<<<<

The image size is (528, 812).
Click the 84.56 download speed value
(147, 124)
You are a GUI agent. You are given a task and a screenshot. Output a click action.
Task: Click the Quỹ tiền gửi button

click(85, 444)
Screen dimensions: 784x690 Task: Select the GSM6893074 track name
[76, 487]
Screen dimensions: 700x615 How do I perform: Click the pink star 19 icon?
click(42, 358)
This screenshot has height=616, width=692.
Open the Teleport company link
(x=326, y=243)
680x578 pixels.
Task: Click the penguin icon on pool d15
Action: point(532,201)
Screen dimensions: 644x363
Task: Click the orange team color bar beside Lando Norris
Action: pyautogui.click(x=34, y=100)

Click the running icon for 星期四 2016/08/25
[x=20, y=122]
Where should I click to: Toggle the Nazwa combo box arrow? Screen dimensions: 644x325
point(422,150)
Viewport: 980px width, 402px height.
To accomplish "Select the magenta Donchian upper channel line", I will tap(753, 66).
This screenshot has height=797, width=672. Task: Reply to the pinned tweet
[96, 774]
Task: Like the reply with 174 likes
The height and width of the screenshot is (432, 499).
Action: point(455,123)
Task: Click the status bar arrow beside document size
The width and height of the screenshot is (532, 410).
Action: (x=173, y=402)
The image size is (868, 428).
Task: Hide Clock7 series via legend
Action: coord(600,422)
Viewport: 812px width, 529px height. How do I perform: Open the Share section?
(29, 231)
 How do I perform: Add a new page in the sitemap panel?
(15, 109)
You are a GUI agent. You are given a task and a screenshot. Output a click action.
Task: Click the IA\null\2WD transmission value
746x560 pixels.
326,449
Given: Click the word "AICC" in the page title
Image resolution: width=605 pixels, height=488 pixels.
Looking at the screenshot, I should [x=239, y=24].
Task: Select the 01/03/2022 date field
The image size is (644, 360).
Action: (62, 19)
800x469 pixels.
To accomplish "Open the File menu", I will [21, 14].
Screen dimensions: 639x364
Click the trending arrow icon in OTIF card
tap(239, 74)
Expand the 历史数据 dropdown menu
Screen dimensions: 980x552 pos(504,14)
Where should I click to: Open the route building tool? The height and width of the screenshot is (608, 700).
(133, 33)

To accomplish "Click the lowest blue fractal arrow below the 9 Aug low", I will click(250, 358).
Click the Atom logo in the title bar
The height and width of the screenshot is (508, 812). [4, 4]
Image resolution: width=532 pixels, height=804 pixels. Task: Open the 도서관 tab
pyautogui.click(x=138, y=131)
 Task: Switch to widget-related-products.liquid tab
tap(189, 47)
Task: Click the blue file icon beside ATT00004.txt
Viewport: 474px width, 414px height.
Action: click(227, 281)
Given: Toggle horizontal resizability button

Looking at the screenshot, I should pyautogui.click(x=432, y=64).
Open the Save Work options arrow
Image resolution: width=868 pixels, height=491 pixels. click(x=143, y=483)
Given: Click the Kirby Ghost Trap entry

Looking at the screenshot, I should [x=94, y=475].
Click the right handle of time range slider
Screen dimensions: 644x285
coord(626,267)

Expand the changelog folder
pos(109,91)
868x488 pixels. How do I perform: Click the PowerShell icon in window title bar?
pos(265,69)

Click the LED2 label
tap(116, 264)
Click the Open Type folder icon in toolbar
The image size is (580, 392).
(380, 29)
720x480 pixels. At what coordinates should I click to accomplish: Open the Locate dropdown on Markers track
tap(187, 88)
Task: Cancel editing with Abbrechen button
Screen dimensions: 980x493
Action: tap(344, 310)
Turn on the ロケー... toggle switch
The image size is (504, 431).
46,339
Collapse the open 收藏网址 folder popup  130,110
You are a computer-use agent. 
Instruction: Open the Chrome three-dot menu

>>>>

• [EXERCISE AIM]:
Repeat exactly the lines above, starting with the first line of the records and finishing with the line holding "Task: Click the status". Add no other line.

• [RESULT]:
The image size is (528, 812).
Click the 84.56 download speed value
(147, 124)
You are a GUI agent. You are given a task and a screenshot. Output a click action.
Task: Click the Quỹ tiền gửi button

click(85, 444)
Screen dimensions: 784x690 Task: Select the GSM6893074 track name
[76, 487]
Screen dimensions: 700x615 How do I perform: Click the pink star 19 icon?
click(42, 358)
This screenshot has height=616, width=692.
Open the Teleport company link
(x=326, y=243)
680x578 pixels.
Task: Click the penguin icon on pool d15
Action: point(532,201)
Screen dimensions: 644x363
Task: Click the orange team color bar beside Lando Norris
Action: pyautogui.click(x=34, y=100)

Click the running icon for 星期四 2016/08/25
[x=20, y=122]
Where should I click to: Toggle the Nazwa combo box arrow? Screen dimensions: 644x325
point(422,150)
Viewport: 980px width, 402px height.
To accomplish "Select the magenta Donchian upper channel line", I will tap(753, 66).
This screenshot has height=797, width=672. Task: Reply to the pinned tweet
[96, 774]
Task: Like the reply with 174 likes
The height and width of the screenshot is (432, 499).
Action: point(455,123)
Task: Click the status bar arrow beside document size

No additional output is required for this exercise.